UPDATE: The White House reacted disappointingly to the Senate vote.
“No veteran who fought for our nation should have to fight for a job at home, but Republicans in Washington are blocking a common sense plan to create the Veterans Jobs Corps and put tens of thousands of veterans back to work,” said White House Press Secretary Jay Carney in a statement.
– End Update –
Legislation to create a Veterans Jobs Corps failed to clear a procedural hurdle in the Senate on Wednesday.
Needing 60 votes to shut off debate and move to a final, simple majority vote, the bill received only 58 votes. The support of five Republicans wasn’t enough to get the bill through.
The Veterans Jobs Corps Act would have used $1 billion “to help veterans find work as police officers, firefighters, and in other jobs serving their communities.”
Democrats, including the bill’s sponsor, Sen. Patty Murray (D-Wash.), said the measure would’ve been fully paid for through the collection of back taxes on Medicare providers and individuals that owe the federal government more than $50,000.
Several Republicans, however, objected to the bill, arguing that its cost violated last year’s Budget Control Act, which capped total federal discretionary spending at $1.047 trillion while Congress works on passing a new budget.
In a statement, Murray expressed outrage at her GOP counterparts for preventing the bill from moving forward.
“It’s both shocking and shameful that Republicans today chose to kill a bill to put America’s veterans back to work. At a time when one in four young veterans are unemployed, Republicans should have been able, for just this once, to put aside the politics of obstruction and to help these men and women provide for their families.
But this vote is stark reminder that Senator McConnell and Senate Republicans are willing to do absolutely anything to fulfill the pledge he made nearly two years ago to defeat President Obama. It doesn’t matter who gets in their way or which Americans they have to sacrifice in that pursuit, even if it’s our nation’s veterans.
It’s unbelievable that even after more than a decade of war many Republicans still will not acknowledge that the treatment of our veterans is a cost of war. Today they voted down a fully paid for bill that included bipartisan ideas to put veterans in jobs that will allow them to serve their communities. Jobs that would have helped provide veterans with the self-esteem that is so critical to their successful transition home.
Today Senate Republicans told the less than 1% of Americans who have spent the last decade serving and sacrificing for the other 99% of Americans that they are not willing to honor that sacrifice with new investments in their well-being when they return home.”
Murray also noted that with Congress expected to adjourn at the end of the week in order to resume campaigning for the November 6 elections, it is unlikely that the legislation will be advanced anytime soon.

Material provided ▸
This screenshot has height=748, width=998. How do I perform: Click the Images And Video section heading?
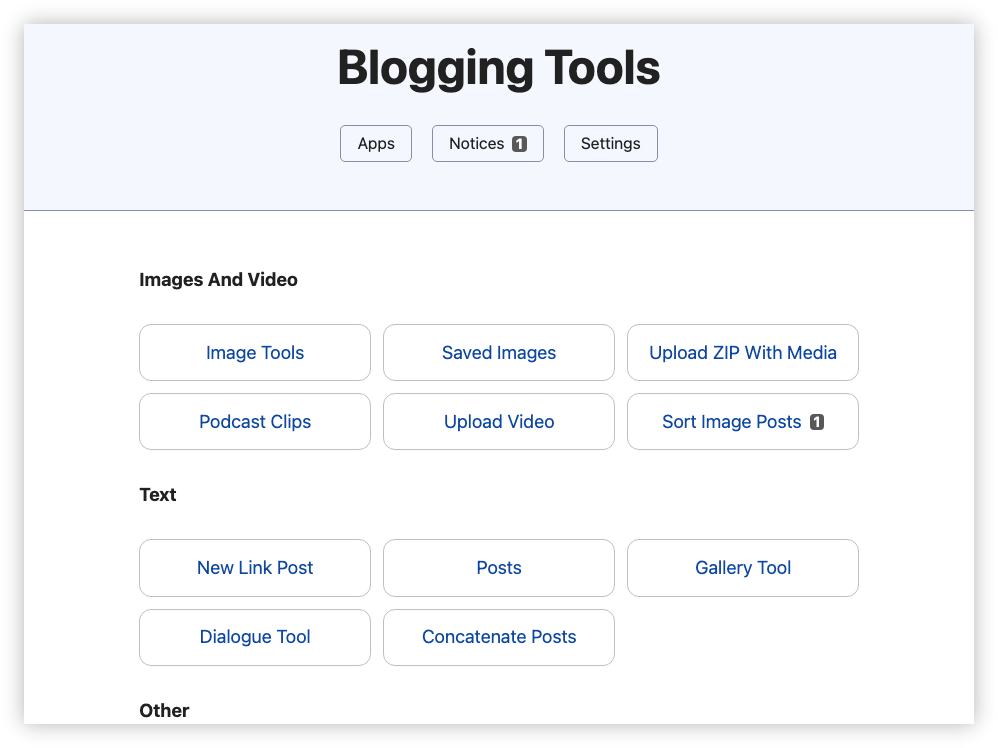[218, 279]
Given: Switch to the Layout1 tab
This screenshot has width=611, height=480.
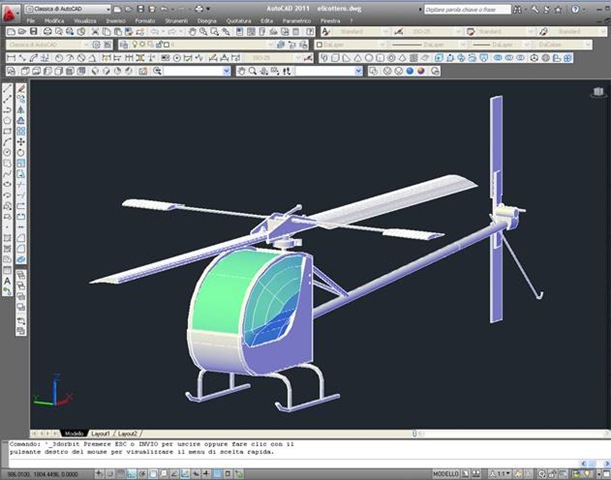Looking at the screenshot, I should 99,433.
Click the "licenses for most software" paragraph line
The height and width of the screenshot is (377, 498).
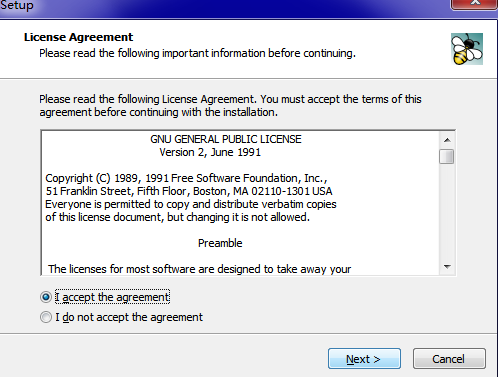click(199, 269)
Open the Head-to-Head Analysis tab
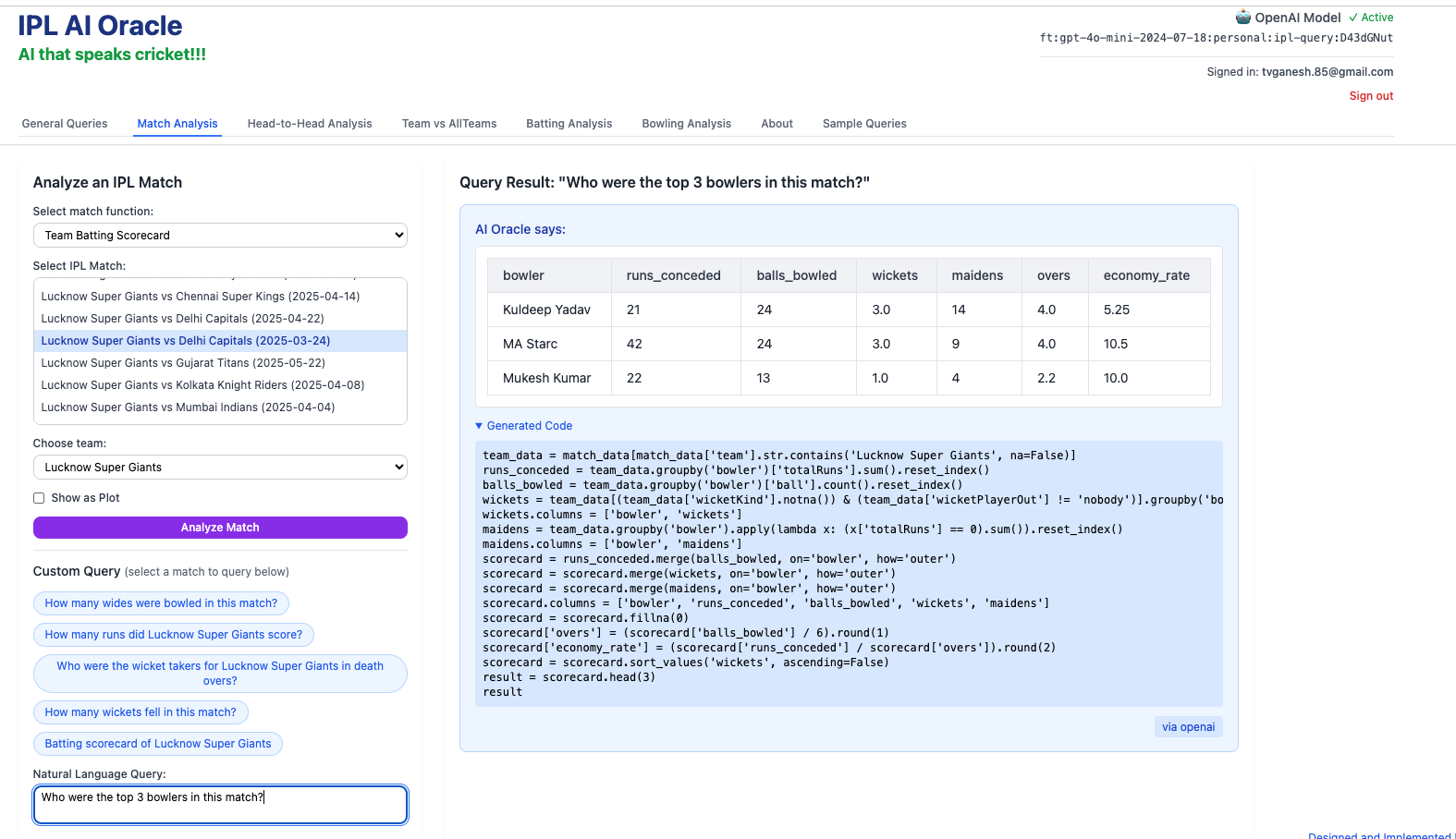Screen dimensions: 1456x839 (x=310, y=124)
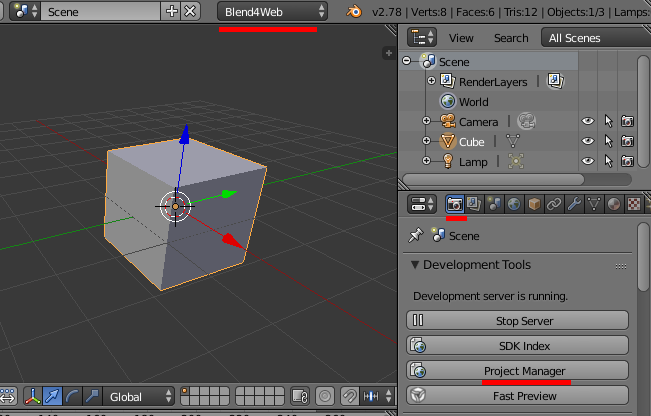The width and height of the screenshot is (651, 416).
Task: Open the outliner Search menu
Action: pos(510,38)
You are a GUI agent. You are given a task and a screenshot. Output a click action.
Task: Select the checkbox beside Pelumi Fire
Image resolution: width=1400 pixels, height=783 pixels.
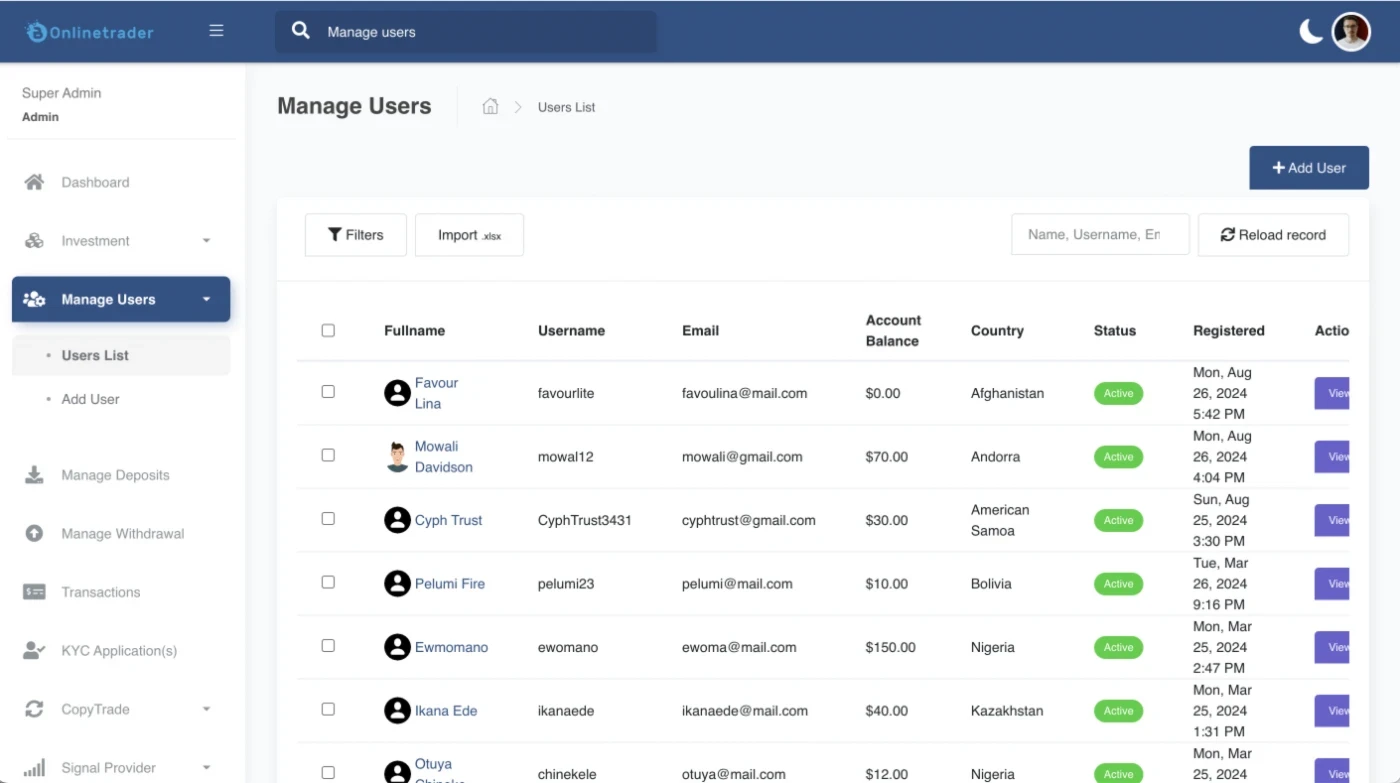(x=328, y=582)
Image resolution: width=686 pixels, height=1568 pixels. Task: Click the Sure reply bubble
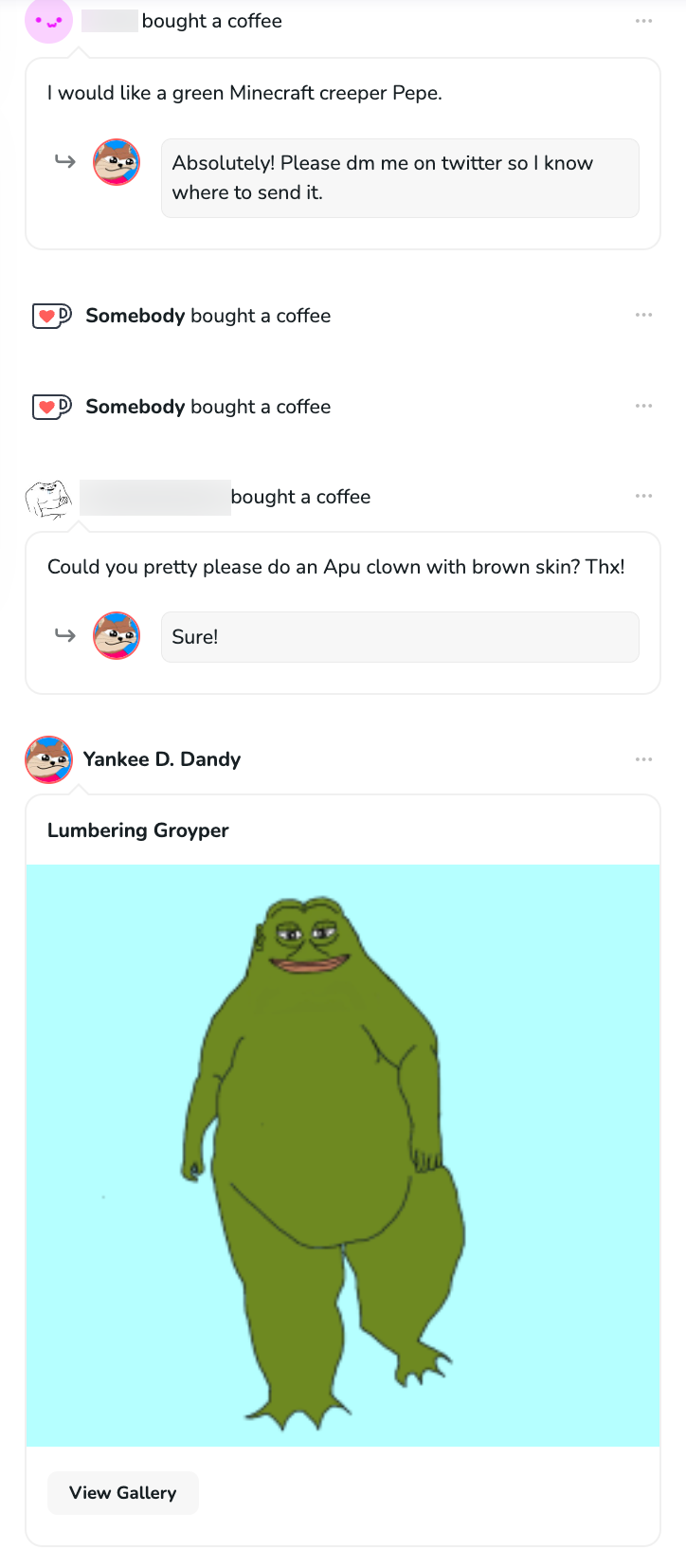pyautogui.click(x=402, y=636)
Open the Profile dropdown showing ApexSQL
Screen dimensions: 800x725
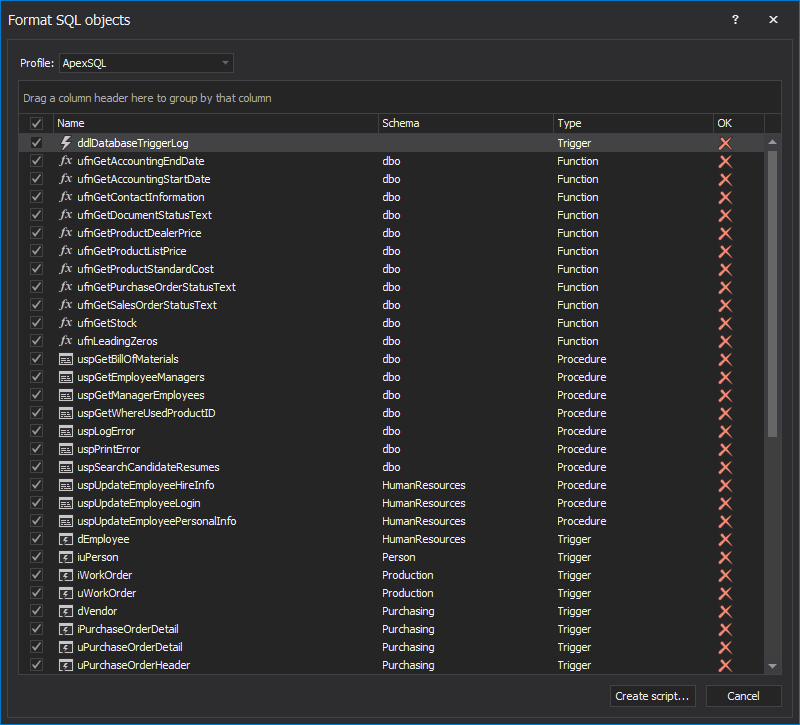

Task instructions ▸ Decide whether each statement agrees with the article on the Veterans Jobs Corps vote, answering yes or no and quoting the words of the article that settle it: 1. The bill needed 60 votes to shut off debate but got fewer. 2. Ten Republicans supported the bill. 3. The Veterans Jobs Corps Act would have used $1 billion. The items can be set aside; nothing here depends on them.

Task response ▸
1. Yes: "Needing 60 votes to shut off debate and move to a final, simple majority vote, the bill received only 58 votes."
2. No: "The support of five Republicans wasn’t enough to get the bill through."
3. Yes: "The Veterans Jobs Corps Act would have used $1 billion"